=== Written task ===
Find each line in the listing below that contains the string "data" and copy those lines out. Upper- and lowercase letters must match.

=== Provided information ===
============================================================

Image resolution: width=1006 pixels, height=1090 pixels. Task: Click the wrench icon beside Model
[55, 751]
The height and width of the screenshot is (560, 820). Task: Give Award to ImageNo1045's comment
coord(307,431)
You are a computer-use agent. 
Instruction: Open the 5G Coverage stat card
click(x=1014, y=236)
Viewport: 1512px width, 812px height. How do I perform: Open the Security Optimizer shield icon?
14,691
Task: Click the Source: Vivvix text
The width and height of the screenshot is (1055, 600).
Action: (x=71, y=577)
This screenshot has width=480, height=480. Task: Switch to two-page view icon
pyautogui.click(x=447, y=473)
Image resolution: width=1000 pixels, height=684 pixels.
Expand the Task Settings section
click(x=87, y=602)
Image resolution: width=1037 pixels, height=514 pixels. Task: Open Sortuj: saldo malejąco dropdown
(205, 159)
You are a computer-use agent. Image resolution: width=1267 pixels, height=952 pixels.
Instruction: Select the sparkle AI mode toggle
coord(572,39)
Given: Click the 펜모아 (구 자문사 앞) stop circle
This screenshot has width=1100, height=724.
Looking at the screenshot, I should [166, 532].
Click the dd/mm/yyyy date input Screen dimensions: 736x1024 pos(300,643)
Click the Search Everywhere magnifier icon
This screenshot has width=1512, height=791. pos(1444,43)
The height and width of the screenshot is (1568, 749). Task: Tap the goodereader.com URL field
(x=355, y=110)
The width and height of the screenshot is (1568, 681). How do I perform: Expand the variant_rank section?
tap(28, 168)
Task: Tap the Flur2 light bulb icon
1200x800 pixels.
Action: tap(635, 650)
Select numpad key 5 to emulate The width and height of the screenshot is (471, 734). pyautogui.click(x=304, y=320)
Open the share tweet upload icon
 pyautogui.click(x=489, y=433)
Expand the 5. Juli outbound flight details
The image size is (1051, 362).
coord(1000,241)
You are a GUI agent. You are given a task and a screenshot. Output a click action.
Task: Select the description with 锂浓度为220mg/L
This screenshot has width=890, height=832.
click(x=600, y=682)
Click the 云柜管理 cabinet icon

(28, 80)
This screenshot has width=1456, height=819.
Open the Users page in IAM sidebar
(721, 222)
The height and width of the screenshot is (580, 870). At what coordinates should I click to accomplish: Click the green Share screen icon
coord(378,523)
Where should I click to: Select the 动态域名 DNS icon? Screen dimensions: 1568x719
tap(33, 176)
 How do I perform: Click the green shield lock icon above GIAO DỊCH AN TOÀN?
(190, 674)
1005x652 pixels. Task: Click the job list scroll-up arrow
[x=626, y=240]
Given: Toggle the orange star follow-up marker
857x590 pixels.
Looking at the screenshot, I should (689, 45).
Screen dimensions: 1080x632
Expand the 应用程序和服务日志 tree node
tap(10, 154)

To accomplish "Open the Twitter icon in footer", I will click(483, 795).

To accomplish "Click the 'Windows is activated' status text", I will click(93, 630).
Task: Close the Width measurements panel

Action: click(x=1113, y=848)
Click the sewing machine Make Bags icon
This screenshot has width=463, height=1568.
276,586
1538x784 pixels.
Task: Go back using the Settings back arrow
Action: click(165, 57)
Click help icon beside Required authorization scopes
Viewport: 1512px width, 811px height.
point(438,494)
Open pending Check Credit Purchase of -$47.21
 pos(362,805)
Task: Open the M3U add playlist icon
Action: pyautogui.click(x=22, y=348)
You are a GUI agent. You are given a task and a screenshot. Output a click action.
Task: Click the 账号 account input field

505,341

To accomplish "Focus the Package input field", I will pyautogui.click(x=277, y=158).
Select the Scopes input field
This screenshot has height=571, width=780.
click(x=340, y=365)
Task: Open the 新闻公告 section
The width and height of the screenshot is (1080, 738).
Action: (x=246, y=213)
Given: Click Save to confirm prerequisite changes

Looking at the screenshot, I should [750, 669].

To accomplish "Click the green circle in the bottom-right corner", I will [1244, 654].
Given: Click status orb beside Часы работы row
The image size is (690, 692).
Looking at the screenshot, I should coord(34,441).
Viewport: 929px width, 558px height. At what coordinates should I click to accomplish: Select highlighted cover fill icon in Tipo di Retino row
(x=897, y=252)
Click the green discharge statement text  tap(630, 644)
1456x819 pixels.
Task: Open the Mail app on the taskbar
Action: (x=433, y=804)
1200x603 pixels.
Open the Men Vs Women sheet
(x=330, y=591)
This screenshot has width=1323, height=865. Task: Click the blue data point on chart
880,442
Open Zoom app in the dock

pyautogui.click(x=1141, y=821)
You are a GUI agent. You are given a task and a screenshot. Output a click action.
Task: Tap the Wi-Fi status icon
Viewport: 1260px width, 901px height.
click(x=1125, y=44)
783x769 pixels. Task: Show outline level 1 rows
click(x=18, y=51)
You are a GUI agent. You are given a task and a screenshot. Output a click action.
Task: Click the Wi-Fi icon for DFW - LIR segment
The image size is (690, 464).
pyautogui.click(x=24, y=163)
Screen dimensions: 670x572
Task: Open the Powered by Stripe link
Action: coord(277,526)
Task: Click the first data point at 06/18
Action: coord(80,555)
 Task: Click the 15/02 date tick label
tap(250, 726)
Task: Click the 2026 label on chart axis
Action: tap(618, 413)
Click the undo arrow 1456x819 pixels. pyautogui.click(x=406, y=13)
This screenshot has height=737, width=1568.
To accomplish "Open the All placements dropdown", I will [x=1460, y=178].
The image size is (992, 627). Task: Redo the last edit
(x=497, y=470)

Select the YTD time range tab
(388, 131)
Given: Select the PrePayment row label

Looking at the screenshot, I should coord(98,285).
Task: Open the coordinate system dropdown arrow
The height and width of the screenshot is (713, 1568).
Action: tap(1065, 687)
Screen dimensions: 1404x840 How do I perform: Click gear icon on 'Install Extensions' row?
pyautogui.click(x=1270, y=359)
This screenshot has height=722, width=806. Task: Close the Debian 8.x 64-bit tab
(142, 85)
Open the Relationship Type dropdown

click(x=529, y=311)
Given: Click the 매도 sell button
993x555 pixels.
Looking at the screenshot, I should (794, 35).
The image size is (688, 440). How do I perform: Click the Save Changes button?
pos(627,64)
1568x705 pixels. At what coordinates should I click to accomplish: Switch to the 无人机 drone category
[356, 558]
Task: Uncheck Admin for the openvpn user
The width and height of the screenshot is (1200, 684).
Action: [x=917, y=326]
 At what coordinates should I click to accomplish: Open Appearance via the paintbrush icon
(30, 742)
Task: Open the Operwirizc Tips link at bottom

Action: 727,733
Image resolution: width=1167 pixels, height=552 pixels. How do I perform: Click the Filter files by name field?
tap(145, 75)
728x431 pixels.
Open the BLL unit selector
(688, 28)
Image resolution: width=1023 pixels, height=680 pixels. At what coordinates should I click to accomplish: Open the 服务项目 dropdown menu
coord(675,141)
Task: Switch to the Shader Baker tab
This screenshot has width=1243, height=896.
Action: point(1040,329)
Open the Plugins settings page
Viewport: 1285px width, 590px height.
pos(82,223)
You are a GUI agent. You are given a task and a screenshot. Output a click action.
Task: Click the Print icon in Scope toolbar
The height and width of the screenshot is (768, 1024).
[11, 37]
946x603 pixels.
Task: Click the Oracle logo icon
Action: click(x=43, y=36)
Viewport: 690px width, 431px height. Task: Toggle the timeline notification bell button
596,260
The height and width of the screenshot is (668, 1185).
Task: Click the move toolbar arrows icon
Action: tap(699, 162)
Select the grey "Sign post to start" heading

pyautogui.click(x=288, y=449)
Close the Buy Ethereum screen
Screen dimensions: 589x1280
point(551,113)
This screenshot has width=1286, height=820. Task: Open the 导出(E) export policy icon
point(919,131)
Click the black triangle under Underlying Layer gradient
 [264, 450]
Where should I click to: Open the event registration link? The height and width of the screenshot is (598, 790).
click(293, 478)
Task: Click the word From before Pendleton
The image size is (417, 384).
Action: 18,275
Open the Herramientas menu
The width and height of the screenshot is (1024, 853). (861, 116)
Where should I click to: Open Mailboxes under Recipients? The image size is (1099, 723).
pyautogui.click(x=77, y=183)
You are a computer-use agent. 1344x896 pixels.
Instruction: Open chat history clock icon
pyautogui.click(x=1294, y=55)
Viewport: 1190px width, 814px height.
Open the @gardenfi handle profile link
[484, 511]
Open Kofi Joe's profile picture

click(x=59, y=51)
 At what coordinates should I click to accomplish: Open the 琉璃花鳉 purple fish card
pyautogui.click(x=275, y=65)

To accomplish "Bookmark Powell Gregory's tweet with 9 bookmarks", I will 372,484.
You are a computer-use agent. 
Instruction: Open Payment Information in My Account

============================================================

=== Finished answer ===
This screenshot has width=1323, height=865. Task: Click the blue data point on chart
Task: Click the first data point at 06/18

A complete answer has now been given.